▸ What is being asked
Output all of the records word for word and drop the images.

▸ Provided entries
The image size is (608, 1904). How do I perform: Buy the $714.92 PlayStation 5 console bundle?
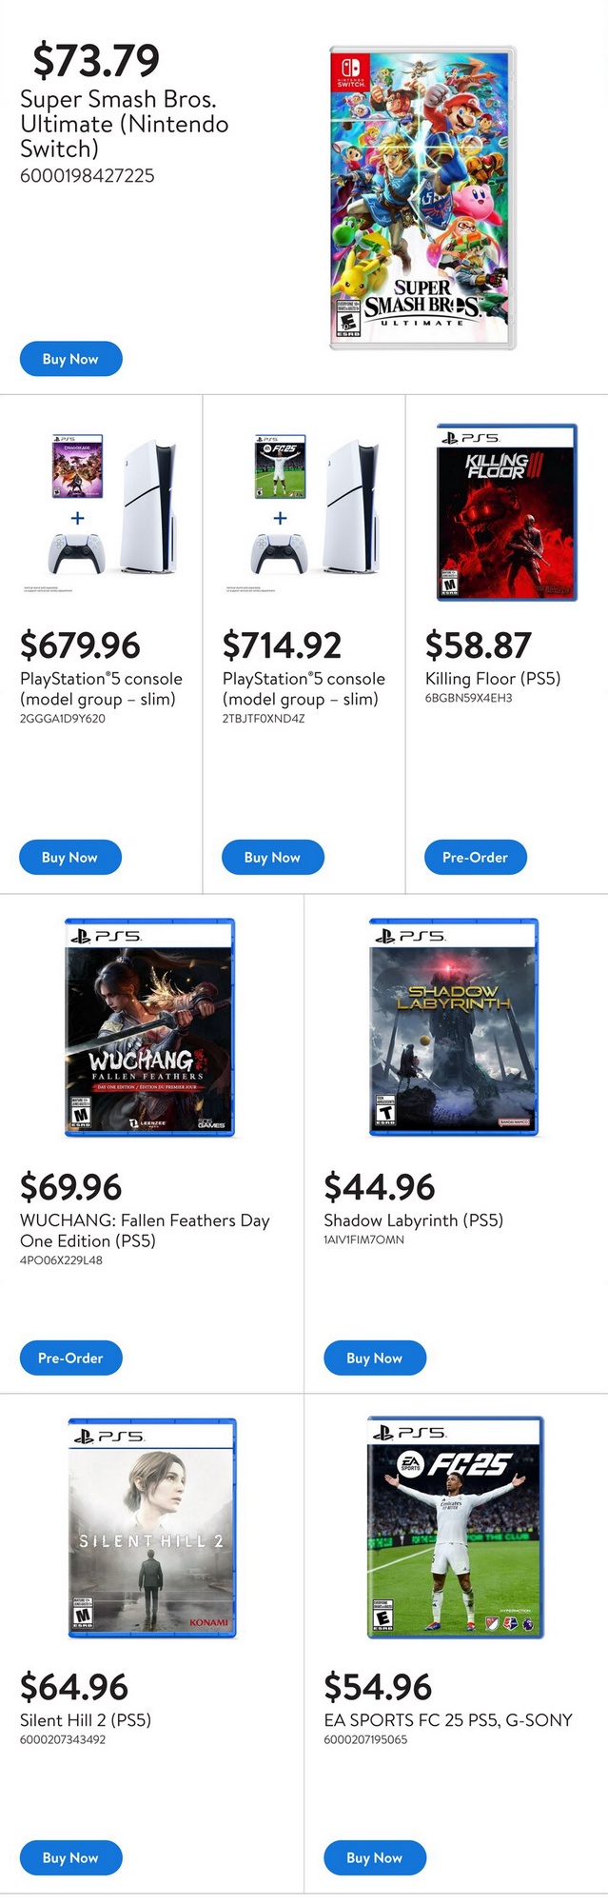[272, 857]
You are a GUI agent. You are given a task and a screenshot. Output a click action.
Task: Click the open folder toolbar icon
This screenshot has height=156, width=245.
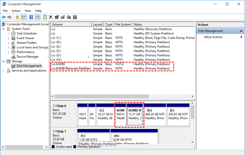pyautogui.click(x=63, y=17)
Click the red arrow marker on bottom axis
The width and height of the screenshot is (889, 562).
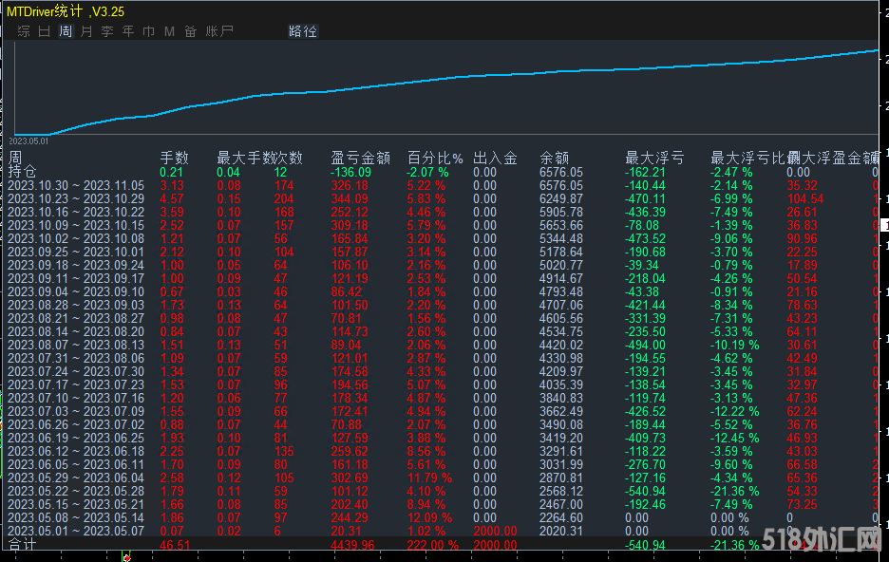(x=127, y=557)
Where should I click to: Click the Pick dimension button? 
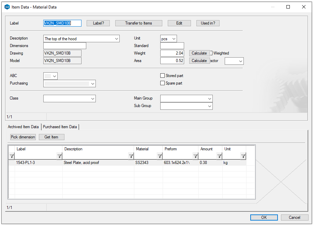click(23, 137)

▸ Response area
The image size is (608, 1904). How do I perform: Buy the $714.92 PlayStation 5 console bundle?
[272, 857]
You are a GUI agent. You are given a task and a screenshot. Output a click action.
Task: Click the open folder toolbar icon
This screenshot has height=156, width=245.
pyautogui.click(x=63, y=17)
Click the red arrow marker on bottom axis
The width and height of the screenshot is (889, 562).
(x=127, y=557)
Where should I click to: Click the Pick dimension button? 
click(23, 137)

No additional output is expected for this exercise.